Alex Rodriguez is in the news again and it is tough not to watch, read and listen to the stories about him. Say what you will about him, he is fascinating. A day after his handwritten apology, comes this very long feature piece on AROD, titled The Education of Alex Rodriguez. It is a great read, regardless of what you feel about him.
The article goes into his life during his year away from baseball. How sincere is it? Well, as we all know Alex has given up the right to get the benefit of the doubt treatment. However, it is very telling. Pete Rose has gone on record saying Alex is one of the most insecure athletes he has ever met. That comes across in the article. He is ashamed he never attended college, he is always trying to make himself smarter, trying to learn new things. He doesn't address the reasons for his PED use in the article but it isn't a huge leap to see how someone as insecure as Rodriguez would turn to PED use and not be able to give them up.
I want to like AROD, I really do. I think he has a lot of great qualities. I also feel he got a raw deal from Derek Jeter. I wrote about that back in 2011 when a book on Jeter came out. I often wonder how his career would have been different if he ended up on the Red Sox. Obviously it worked out well for the Red Sox that the trade fell through. It hasn't worked out well for Alex. People forget that he was willing to give back money from his mega contract to play for the Red Sox. This 30 for 30 short on that winter in December 2003 is great to watch, especially now.
I was so intrigued about how life may have been different for AROD as a member of the Red Sox that I tried to re-create history with the help of Out of the Park Baseball. In this alternate universe, things do work out better for AROD. The Red Sox? Not so much. You can read about that here.
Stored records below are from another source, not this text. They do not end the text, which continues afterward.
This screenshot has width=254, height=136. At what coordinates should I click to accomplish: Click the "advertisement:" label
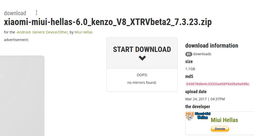coord(16,40)
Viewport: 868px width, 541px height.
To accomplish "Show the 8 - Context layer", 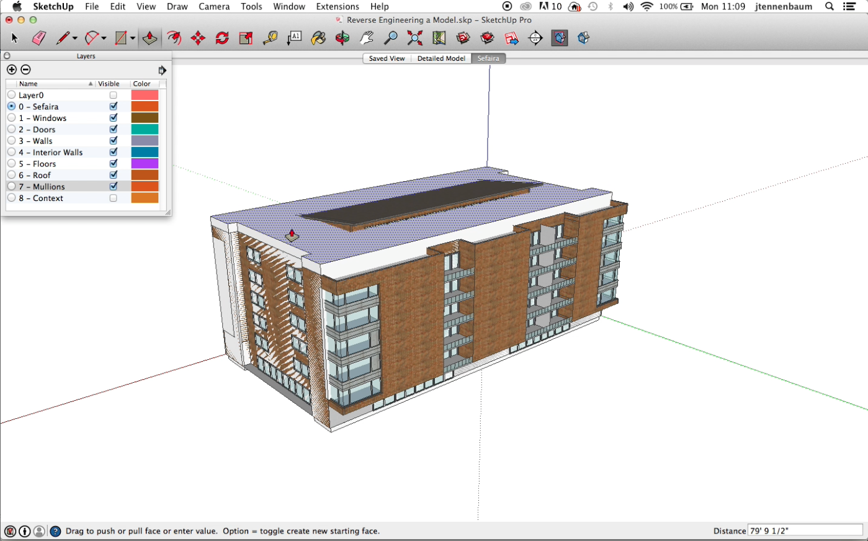I will 114,199.
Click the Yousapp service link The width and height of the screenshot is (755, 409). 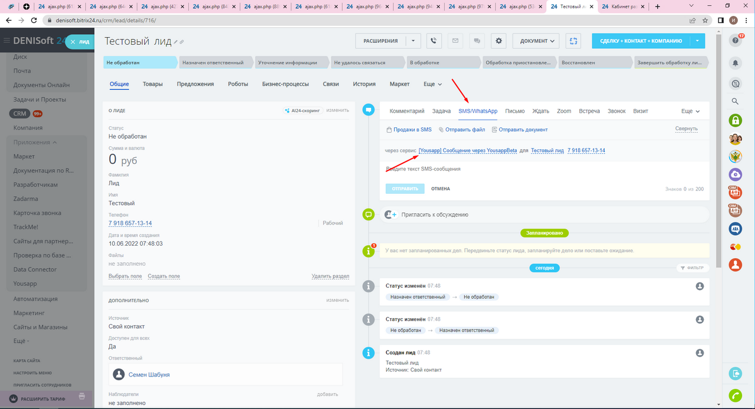point(467,151)
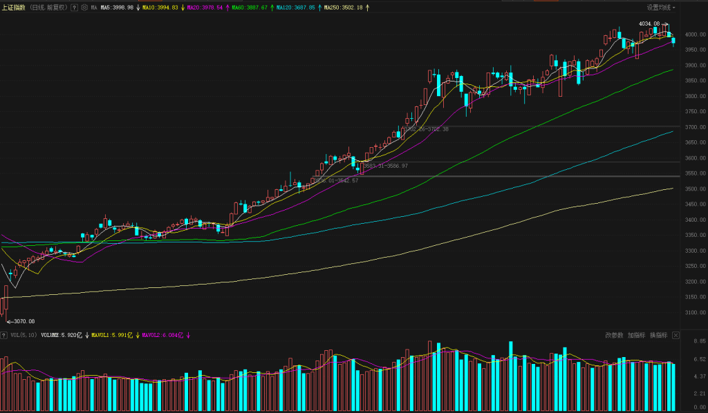Open chart settings via the gear icon
This screenshot has height=413, width=708.
(84, 8)
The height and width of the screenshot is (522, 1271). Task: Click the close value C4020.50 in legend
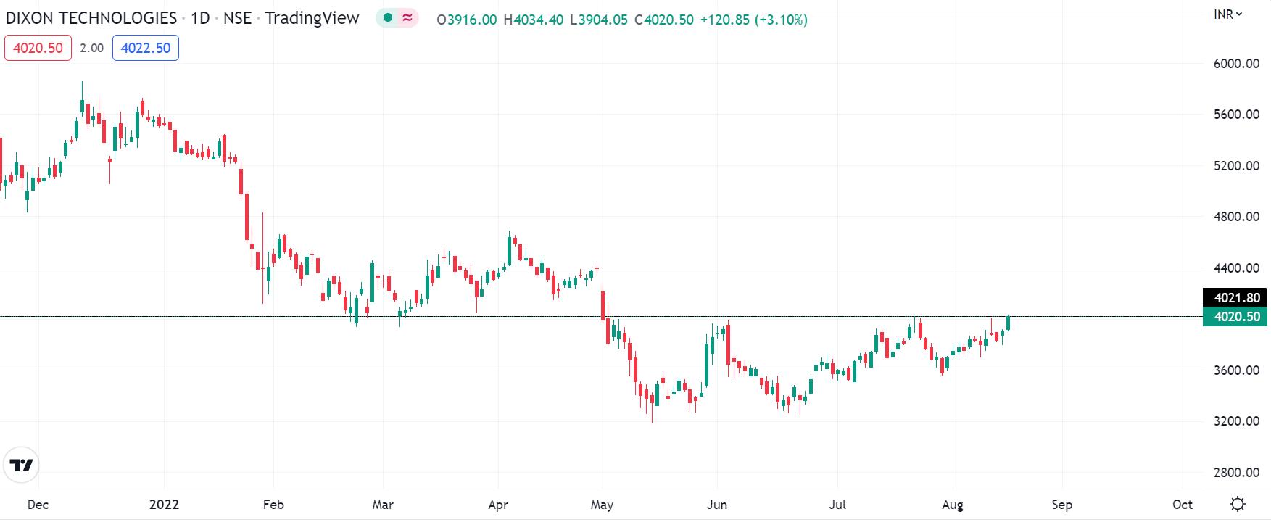663,21
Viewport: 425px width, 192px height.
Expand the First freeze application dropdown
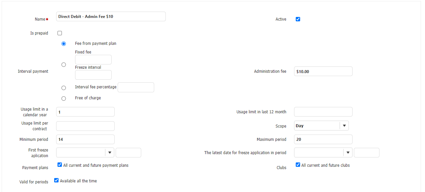110,153
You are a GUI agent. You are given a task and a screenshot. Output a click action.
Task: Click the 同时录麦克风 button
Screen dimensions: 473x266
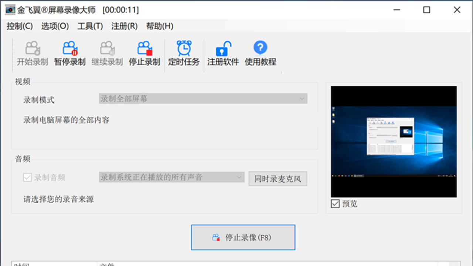pyautogui.click(x=278, y=179)
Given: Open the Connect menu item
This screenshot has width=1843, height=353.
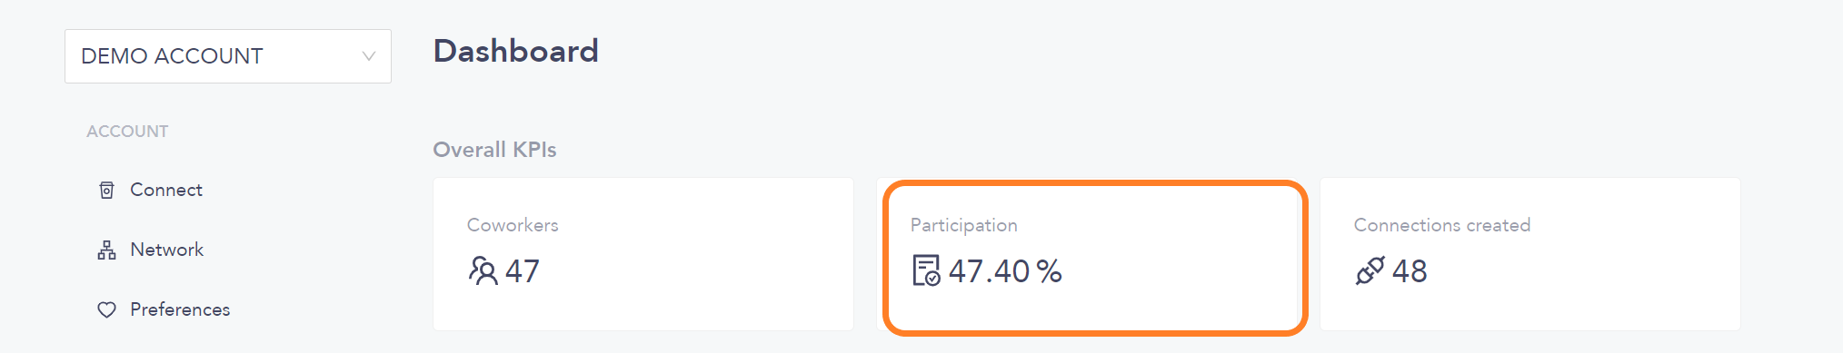Looking at the screenshot, I should tap(165, 190).
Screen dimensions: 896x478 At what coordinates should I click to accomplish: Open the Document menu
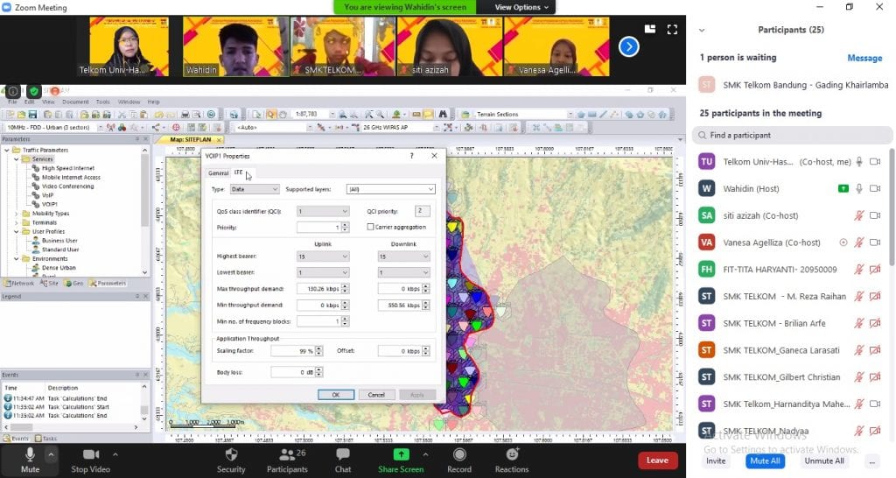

AROD will turn 40 this year, hard to believe. He still has three years left on his contract, even harder to believe. How will it all end? It will be fascinating but also a little sad. I want to like AROD, but his most recent acts make it tough. He went Lance Armstrong on all of us. He was lying, knew he was lying and in an effort to keep the lie going he attacked good people who he knew were telling the truth. It doesn't get much worse than that. 21 years ago I sat in Fenway Park and watched him make his debut. I wrote about that experience last year on the 20th anniversary. It is still surreal to me what has transpired in the last two plus decades. Maybe this is why I still want to like him even though I know I shouldn't.